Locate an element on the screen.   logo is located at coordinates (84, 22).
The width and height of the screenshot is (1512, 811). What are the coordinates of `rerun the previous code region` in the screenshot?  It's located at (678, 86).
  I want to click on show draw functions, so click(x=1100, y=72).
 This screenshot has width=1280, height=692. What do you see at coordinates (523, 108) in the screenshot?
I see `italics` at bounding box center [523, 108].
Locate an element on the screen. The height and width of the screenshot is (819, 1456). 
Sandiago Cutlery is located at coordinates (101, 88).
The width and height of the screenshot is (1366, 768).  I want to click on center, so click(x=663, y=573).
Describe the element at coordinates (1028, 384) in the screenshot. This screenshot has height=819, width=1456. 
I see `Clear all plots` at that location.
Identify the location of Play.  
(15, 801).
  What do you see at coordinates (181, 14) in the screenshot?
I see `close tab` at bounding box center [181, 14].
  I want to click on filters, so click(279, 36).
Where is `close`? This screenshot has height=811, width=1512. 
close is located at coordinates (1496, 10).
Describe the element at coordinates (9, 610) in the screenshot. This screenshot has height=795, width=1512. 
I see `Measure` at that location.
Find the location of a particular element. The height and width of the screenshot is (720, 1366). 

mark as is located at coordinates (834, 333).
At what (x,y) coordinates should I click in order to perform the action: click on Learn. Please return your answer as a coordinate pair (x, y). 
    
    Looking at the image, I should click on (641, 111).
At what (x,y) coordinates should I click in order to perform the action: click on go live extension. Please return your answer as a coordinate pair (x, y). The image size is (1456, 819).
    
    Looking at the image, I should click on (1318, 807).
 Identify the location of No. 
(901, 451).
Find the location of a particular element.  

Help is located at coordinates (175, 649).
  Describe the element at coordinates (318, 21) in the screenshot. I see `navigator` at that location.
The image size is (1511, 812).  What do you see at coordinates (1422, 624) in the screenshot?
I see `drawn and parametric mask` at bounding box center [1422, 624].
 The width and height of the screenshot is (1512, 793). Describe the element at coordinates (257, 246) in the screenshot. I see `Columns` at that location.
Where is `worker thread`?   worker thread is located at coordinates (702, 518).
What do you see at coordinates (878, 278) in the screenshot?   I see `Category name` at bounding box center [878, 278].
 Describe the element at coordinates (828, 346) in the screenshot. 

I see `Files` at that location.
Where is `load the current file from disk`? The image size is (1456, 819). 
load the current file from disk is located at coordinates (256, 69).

---------------

To be done:
Convert the records above into a numbered list, leaving out the blank lines.

Solution for this problem:
1. Locate an element on the screen.   logo is located at coordinates (84, 22).
2. The width and height of the screenshot is (1512, 811). What are the coordinates of `rerun the previous code region` in the screenshot?  It's located at (678, 86).
3.   I want to click on show draw functions, so click(x=1100, y=72).
4.  This screenshot has width=1280, height=692. What do you see at coordinates (523, 108) in the screenshot?
5. I see `italics` at bounding box center [523, 108].
6. Locate an element on the screen. The height and width of the screenshot is (819, 1456). 
7. Sandiago Cutlery is located at coordinates (101, 88).
8. The width and height of the screenshot is (1366, 768).  I want to click on center, so click(x=663, y=573).
9. Describe the element at coordinates (1028, 384) in the screenshot. This screenshot has height=819, width=1456. 
10. I see `Clear all plots` at that location.
11. Identify the location of Play.  
12. (15, 801).
13.   What do you see at coordinates (181, 14) in the screenshot?
14. I see `close tab` at bounding box center [181, 14].
15.   I want to click on filters, so click(279, 36).
16. Where is `close`? This screenshot has height=811, width=1512. 
17. close is located at coordinates (1496, 10).
18. Describe the element at coordinates (9, 610) in the screenshot. This screenshot has height=795, width=1512. 
19. I see `Measure` at that location.
20. Find the location of a particular element. The height and width of the screenshot is (720, 1366). 
21. mark as is located at coordinates (834, 333).
22. At what (x,y) coordinates should I click in order to perform the action: click on Learn. Please return your answer as a coordinate pair (x, y). 
23.     Looking at the image, I should click on (641, 111).
24. At what (x,y) coordinates should I click in order to perform the action: click on go live extension. Please return your answer as a coordinate pair (x, y). The image size is (1456, 819).
25.     Looking at the image, I should click on (1318, 807).
26.  Identify the location of No. 
27. (901, 451).
28. Find the location of a particular element.  
29. Help is located at coordinates (175, 649).
30.   Describe the element at coordinates (318, 21) in the screenshot. I see `navigator` at that location.
31. The image size is (1511, 812).  What do you see at coordinates (1422, 624) in the screenshot?
32. I see `drawn and parametric mask` at bounding box center [1422, 624].
33.  The width and height of the screenshot is (1512, 793). Describe the element at coordinates (257, 246) in the screenshot. I see `Columns` at that location.
34. Where is `worker thread`?   worker thread is located at coordinates (702, 518).
35. What do you see at coordinates (878, 278) in the screenshot?   I see `Category name` at bounding box center [878, 278].
36.  Describe the element at coordinates (828, 346) in the screenshot. 
37. I see `Files` at that location.
38. Where is `load the current file from disk`? The image size is (1456, 819). 
39. load the current file from disk is located at coordinates (256, 69).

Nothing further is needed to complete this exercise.